You might recall I spent a few days last week at a teacher’s convention. I kept a list of grievances:
- I forgot my toiletries bag at home; luckily, the front desk provided me with toothbrush, toothpaste, and comb.
- Water pressure from the shower head left so much to be desired.
- Vendors: thank you for the free stuff, but I have absolutely zero influence over the school’s budget and even less of my own money to spend. So, just give me your freebies and your handouts and let’s not waste our mutual time.
- Conference Center: no free wifi unless we’re registered guests of the attached hotel? Seriously, I checked your website out before leaving town and you claimed to provide a group access account for conventions/conferences. So, who’s lying – the organizers or you? My money is on you.
- Clickbait Workshops. At least two workshops I attended were nothing like the course description. One ostensibly covering the administrative side of our new standardized testing company could be summed up in one sentence: “Check the website and experiment for yourself.” Another touting an overview of “modern views” used information over ten years old. Modern my foot.
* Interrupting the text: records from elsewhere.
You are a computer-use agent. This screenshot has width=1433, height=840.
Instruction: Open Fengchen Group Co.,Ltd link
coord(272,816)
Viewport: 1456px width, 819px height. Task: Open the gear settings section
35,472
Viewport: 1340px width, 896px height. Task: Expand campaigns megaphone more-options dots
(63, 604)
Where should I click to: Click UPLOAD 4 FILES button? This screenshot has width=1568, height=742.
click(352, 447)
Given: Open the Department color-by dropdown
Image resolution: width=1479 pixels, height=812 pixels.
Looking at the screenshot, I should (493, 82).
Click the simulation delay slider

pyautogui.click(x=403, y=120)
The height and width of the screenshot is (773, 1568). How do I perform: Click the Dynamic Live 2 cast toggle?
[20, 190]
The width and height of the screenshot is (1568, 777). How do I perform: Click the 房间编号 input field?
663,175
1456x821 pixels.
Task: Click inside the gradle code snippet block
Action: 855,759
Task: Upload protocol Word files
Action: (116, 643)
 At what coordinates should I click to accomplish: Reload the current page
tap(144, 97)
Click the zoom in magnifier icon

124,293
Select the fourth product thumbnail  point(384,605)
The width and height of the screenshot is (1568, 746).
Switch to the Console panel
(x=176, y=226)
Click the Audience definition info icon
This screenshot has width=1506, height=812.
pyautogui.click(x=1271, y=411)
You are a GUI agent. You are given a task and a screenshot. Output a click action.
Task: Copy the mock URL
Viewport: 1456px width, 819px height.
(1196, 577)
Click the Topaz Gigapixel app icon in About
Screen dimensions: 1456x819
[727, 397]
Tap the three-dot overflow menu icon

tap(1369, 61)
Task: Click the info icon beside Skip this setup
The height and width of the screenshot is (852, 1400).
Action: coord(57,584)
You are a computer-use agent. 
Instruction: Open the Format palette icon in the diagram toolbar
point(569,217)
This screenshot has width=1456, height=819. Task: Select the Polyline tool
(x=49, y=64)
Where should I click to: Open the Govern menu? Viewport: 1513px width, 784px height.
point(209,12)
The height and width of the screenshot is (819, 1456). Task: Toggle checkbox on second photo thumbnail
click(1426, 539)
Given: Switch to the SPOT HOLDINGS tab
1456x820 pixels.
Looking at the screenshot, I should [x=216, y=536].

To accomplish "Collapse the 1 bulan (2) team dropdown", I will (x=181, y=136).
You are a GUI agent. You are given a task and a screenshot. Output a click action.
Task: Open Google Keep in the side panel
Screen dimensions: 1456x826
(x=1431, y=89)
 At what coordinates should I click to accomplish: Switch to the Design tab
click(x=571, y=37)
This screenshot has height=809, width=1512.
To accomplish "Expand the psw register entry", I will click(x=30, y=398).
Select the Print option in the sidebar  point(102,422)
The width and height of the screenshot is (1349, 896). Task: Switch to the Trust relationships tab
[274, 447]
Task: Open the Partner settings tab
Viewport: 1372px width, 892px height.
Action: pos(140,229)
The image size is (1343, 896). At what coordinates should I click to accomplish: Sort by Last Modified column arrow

- Bad coffee. Seriously, you’re serving lukewarm brownish water at a teacher’s convention? You do realize we live on coffee, right? This is tantamount to depriving us of oxygen.
Given the list, you might think I had an awful time at the convention, but the opposite is true: I actually had quite an enjoyable time – in fact, taken as a whole, this may have been one of the most enjoyable conventions I’ve ever attended. However, it’s hard to overlook terrible coffee and abysmal wifi.